Salerno Letteratura 2016 ⁞ 
Alessandro Gaudio 
editor di "Il linguaggio sportivo" di Paolo Volponi





Il linguaggio sportivo e altri scritti (1956-1993)

di Paolo Volponi 

a cura di Alessandro Gaudio 

prefazione di Darwin Pastorin


Gli articoli volponiani di argomento sportivo permettono di scoprire un altro volto di un grande romanziere e poeta italiano, Paolo Volponi: il volto dell’appassionato di pallone, in un’epoca in cui gli spalti degli stadi potevano vedere accesi sostenitori come, ad esempio, il bianconero Mario Soldati e il nerazzurro Vittorio Sereni. Si tratta di otto interventi, distribuiti lungo quarant’anni di ininterrotte riflessioni da parte di Volponi su questioni inerenti alla cultura, alla società, alla politica, all’arte. Volponi, tifoso del Bologna come il suo grande amico Pier Paolo Pasolini e come Roberto Roversi, ama intervenire sulle questioni tattiche e tecniche, travestirsi da allenatore della nazionale; nel 1978, per esempio, è originale e sorprendente nel proporre ad Enzo Bearzot la sua personalissima formazione che presentava Pasinato in mediana, il furetto Filippi a centrocampo e, addirittura, Marco Tardelli libero. In questo contesto si inserisce il timbro nitido dell’autore de Le mosche del capitale: è per questo che, in appendice al volume, Alessandro Gaudio presenta un articolo inedito di Volponi nel quale l’autore urbinate propone il calcio e le sue norme come metafora di un sistema capitalistico alla deriva e alcune pagine, anch’esse inedite, tratte dai materiali preparatori delle Mosche del capitale. All’interno di questi preziosi documenti, messi a disposizione dagli eredi di Volponi, si possono notare l’arguzia e la sicurezza dei riferimenti del grande intellettuale urbinate nel discettare di argomenti calcistici (sorprendente la disamina sul ruolo di Roberto Boninsegna, attaccante della Nazionale di calcio, e persino sul suo carattere e sulle sue posizioni politiche) e il modo in cui essi vengano inseriti armonicamente tanto nell’impianto narrativo, quanto nella cornice culturale, storica e linguistica dell’Italia degli anni Settanta.

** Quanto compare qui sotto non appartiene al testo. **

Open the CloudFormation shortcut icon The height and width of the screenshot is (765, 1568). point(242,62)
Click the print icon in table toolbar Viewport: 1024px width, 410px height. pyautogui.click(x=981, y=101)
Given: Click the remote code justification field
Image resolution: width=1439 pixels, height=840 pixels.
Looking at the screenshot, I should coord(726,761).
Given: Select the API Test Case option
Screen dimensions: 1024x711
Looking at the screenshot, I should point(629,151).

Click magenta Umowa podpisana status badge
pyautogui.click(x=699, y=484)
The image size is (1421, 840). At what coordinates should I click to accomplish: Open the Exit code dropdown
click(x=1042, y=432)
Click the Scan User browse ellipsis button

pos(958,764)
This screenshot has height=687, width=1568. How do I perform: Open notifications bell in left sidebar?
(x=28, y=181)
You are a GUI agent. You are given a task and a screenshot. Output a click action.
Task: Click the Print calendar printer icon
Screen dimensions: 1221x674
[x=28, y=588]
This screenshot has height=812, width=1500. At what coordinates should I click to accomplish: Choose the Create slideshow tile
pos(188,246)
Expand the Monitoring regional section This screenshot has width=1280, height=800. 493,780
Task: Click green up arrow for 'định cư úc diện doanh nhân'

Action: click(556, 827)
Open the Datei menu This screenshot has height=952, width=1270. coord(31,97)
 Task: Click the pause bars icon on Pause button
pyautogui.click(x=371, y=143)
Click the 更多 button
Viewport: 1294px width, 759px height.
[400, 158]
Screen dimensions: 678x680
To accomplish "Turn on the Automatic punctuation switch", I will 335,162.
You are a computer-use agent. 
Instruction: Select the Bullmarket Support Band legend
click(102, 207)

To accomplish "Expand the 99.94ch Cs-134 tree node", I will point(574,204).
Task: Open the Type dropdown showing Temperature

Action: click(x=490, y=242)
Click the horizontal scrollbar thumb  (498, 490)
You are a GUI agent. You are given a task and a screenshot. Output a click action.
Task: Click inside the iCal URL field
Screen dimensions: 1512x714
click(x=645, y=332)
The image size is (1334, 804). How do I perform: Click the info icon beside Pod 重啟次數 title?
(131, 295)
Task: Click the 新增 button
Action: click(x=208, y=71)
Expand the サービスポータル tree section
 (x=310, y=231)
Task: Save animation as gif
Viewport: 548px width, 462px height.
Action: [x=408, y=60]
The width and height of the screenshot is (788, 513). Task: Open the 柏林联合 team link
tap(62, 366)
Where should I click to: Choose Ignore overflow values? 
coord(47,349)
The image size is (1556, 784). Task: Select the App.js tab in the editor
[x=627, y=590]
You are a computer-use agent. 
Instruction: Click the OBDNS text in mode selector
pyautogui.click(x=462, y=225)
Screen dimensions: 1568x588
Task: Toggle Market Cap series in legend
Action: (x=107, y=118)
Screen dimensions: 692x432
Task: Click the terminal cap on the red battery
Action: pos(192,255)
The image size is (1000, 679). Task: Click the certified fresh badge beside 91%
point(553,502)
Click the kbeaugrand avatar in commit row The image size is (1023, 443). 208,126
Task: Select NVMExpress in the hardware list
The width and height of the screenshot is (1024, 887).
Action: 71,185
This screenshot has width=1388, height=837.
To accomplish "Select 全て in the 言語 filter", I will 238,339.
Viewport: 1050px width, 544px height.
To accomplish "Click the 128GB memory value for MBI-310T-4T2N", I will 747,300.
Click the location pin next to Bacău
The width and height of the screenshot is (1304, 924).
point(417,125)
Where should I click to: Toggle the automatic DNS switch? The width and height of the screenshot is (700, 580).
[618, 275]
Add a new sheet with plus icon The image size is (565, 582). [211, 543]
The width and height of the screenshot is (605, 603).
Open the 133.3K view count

Colpisce l’efficacia che il progetto intellettuale delineato da Volponi in tutti gli scritti proposti, sia in quelli pubblicati sia nelle pagine inedite, continuerebbe ad avere anche oggi che ancor più se ne sente l’urgenza. Ad aprire e chiudere il prezioso volumetto, gli scritti di Massimo Raffaeli, studioso e amico di Paolo Volponi, e di Darwin Pastorin, giornalista sportivo dalla gentilissima penna e dai raffinati gusti letterari.
Photo by Carlo Ziviello


Paolo Volponi (Urbino, 6 febbraio 1924 – Ancona, 23 agosto 1994) è considerato uno dei più grandi scrittori italiani del Novecento. A ventiquattro anni pubblica la sua prima raccolta di poesie: Il ramarro. Nella primavera del ‘54 conosce Pier Paolo Pasolini, da cui riceverà uno stimolo decisivo in direzione del romanzo. Tra i tanti pubblicati dal 1962 in poi ricordiamo Corporale (Einaudi, 1974), Le mosche del capitale (Einaudi, 1989), La macchina mondiale (Garzanti, 1965) e La strada per Roma (Einaudi, 1991). Con gli ultimi due si è aggiudicato, unico autore ad averlo vinto più di una volta, il premio Strega.
Alessandro Gaudio ha ottenuto l'Abilitazione Scientifica Nazionale come professore di II fascia e collabora col Dipartimento di Lingue e Scienze dell'Educazione dell'Università della Calabria. Tra i suoi saggi più importanti La sinistra estrema dell’arte (2006), Lavorare con gli attrezzi del vicino (2011), Morselli antimoderno (2011). Sull'opera di Volponi ha pubblicato Animale di desiderio (2008).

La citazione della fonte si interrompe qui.